On the passing of Jaap Peters, former Chairman of the Board of Directors, Aegon N.V.
Earlier this week, former Aegon executive Jaap Peters passed away at the age of 87. Peters was the former chairman of the Board of Directors of both Ennia and Aegon, and helped forge the merger between AGO and Ennia in 1983, from which Aegon was created.
Peters had previously joined the Nillmij in 1958, became a member of the board at Ennia in 1980, and then became chairman in 1983, until the merger between Ennia and AGO. He was chairman of Aegon's Board of Directors from 1984 until 1993, after which he was a member of the Supervisory Board until 2001.
Peters had learned a great deal from the difficult merger between the legal predecessors Nillmij and Eerste Nederlandsche in 1969. The lessons learned during that merger proved invaluable during the creation of Aegon in 1983, and the merger of the two companies became known as a shining example for the financial sector. Under his passionate leadership, the trail was blazed for further international expansion of the company.

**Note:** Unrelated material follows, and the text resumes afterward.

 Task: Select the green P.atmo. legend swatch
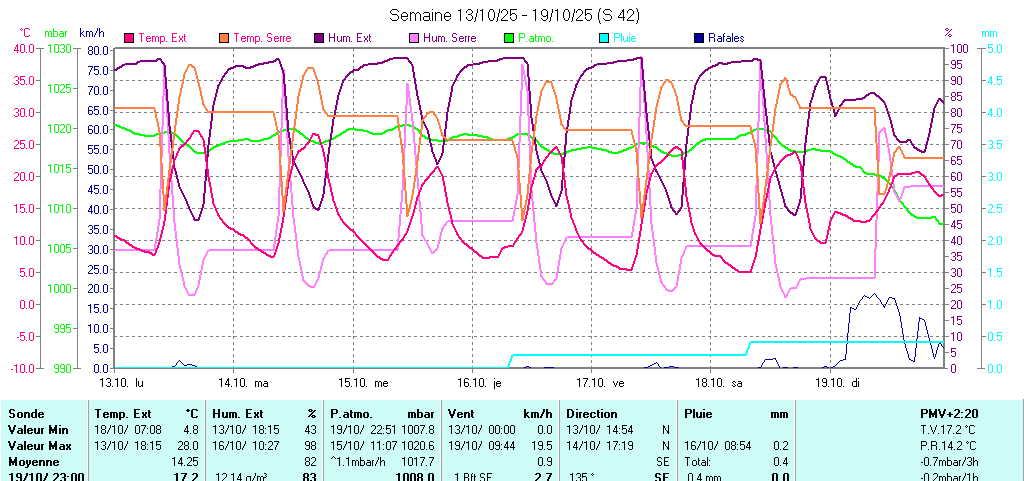tap(509, 38)
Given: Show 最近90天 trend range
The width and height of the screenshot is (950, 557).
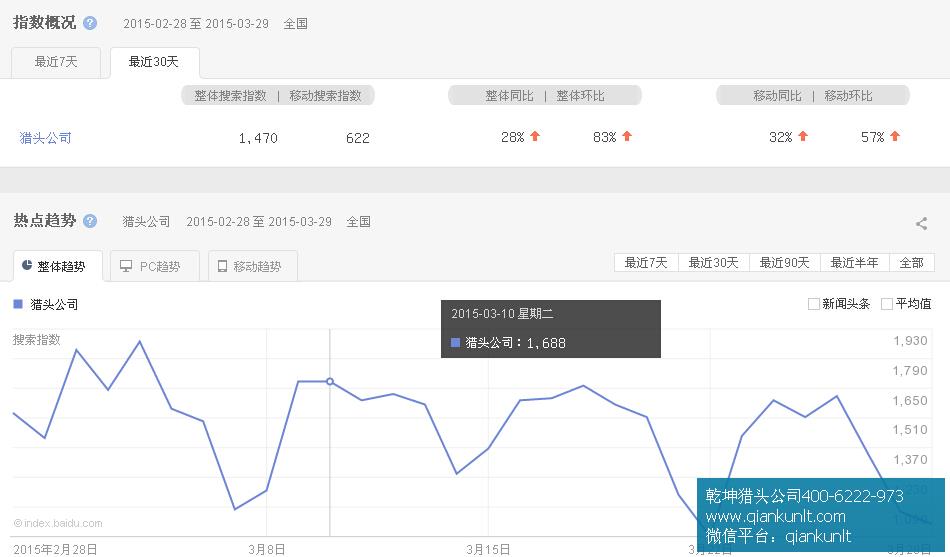Looking at the screenshot, I should click(784, 263).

Former members of the Board depict Peters as "A dualistic go-getter, and real native of Amsterdam. That was something he was proud of." And, "A real leader, comfortable with conducting and always in tune with the right tone. He was a master of the classics: solidarity, assurance and the market mindset." Peters preferred to portray himself as a "difficult gentleman", who thoroughly enjoyed his "Dennis the Menace" role in his early years on the Board of Directors.
Under Peters' lead, Aegon (as a shareholder) dug its heels in the sand during the merger between NMB Postbank and Nationale-Nederlanden in 1991. Peters was an outspoken opponent of merging banks with insurance companies. When he received the Knighthood in the Order of the Netherlands Lion in 1988, he considered this as a recognition for the efforts of Aegon employees and many others in the sector, as he mentioned in his thank you message after being knighted. He continued to participate in sports competitions such as running, rowing, speed skating and cycling, together with other employees and despite his advancing years, and always under the Aegon flag.
Peters could not sit still even after his retirement. He sat on over ten Supervisory Boards for companies such as DAF, Samas and Monsanto. In addition, Peters initiated the founding of a new industry fund, collected donations for the charity Save the Children and provided mentorships to budding members of supervisory boards. As the chairman of the "Commission Corporate Governance", Peters dealt with rules for good governance in publicly traded enterprises. When asked how executives could regain the general public's trust, he answered, "In the usual way, just as you would at school, by behaving."
Jaap Peters felt a deep connection with Aegon, the company's legacy and issues pertaining to the world of insurance until the very last. His vast memory made him the person to consult for many, and always with a smile on his face, succinct and sharp. His wisdom will be dearly missed.